Legal wrangling appears inevitable. According to internal Treasury documents, ministers anticipate "litigation between HMRC and affected schools,” alongside “disputes between schools and parents over who ultimately bears a potentially unexpected VAT liability.”


While schools are legally on the hook for unpaid VAT, many of their contracts reportedly place the financial burden on parents. However, tax experts argue parents could contest these clauses if they weren’t adequately warned about the risk. As Dan Neidle of Tax Policy Associates explained: “Parents would be in a good position to say the school structured the arrangement wrongly, and they won’t pay.”

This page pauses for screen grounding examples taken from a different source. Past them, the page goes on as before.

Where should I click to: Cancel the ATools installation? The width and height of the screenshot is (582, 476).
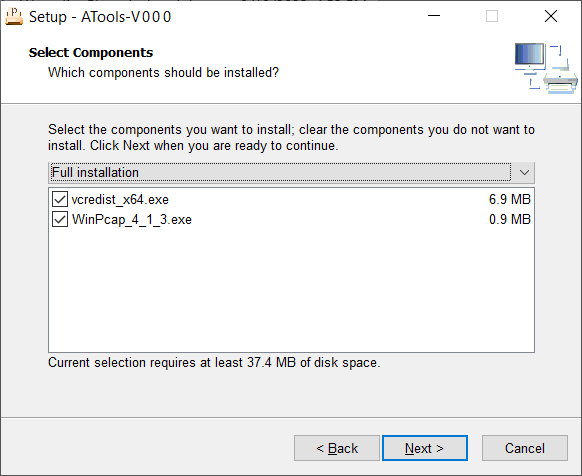pyautogui.click(x=524, y=448)
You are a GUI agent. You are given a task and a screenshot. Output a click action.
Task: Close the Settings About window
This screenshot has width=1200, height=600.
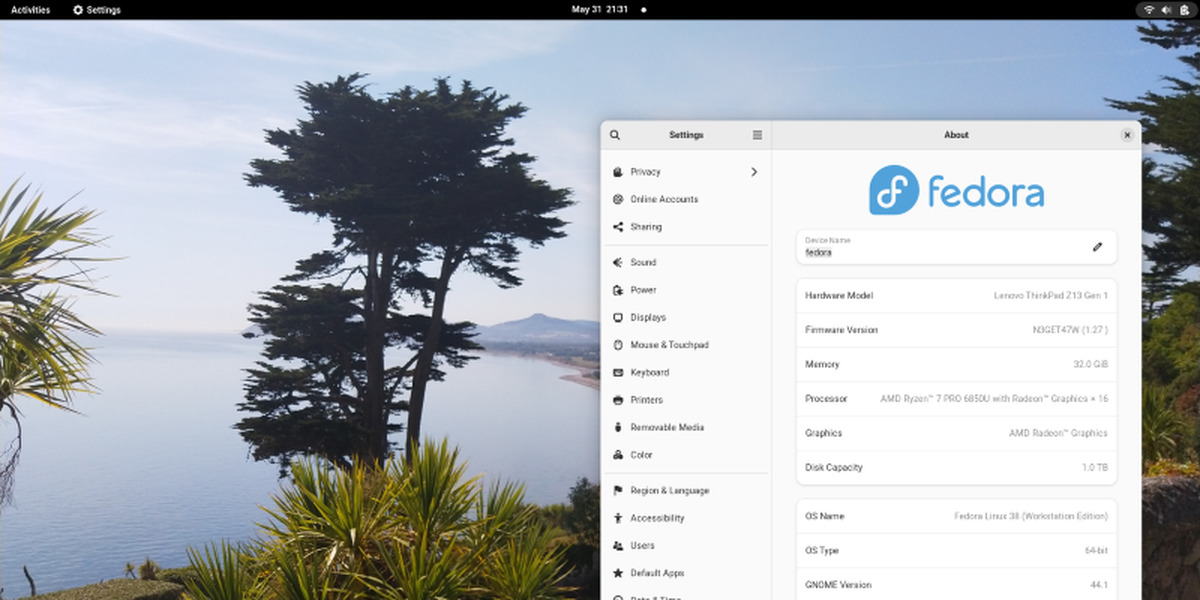(1127, 135)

Impact on Government Revenue Forecasts

Labour’s pledge to raise £1.8bn annually from scrapping tax breaks for private schools could now be undermined. Although the Treasury claims the Office for Budget Responsibility (OBR) “factored in the increased use of prepayment schemes,” the scale has shocked observers. A single year's prepayment frenzy among the top 50 schools alone could have dodged an estimated £103 million in VAT, a significant hit to public coffers.

Political Optics and Social Equity Concerns

Critics argue that the wealthiest families were effectively given a head start, leaving middle income parents, who couldn't afford upfront payments, facing the full force of the new tax.


Labour has repeatedly insisted the VAT move targets the most affluent to fund critical improvements in state education. A government spokesperson reaffirmed this, saying: “Removing tax breaks for private schools is expected to raise £1.8bn a year by 2029–30. This funding will help us recruit 6,500 new teachers and improve standards in state schools, which educate 94% of children.”

Conclusion

As the Government prepares to enforce its new tax regime on private school fees, what seemed like a clever workaround for some families may turn into a costly gamble. HMRC’s looming investigations could expose widespread misuse of prepayment schemes, potentially resulting in large VAT bills and legal drama.


For private schools, the reputational and financial risk is real. For families, the lesson is clear: short-term savings can come with long term surprises. This VAT saga will test not only the resilience of tax law but also the clarity of school parent contracts, and the public's faith in what was promised as a progressive tax reform.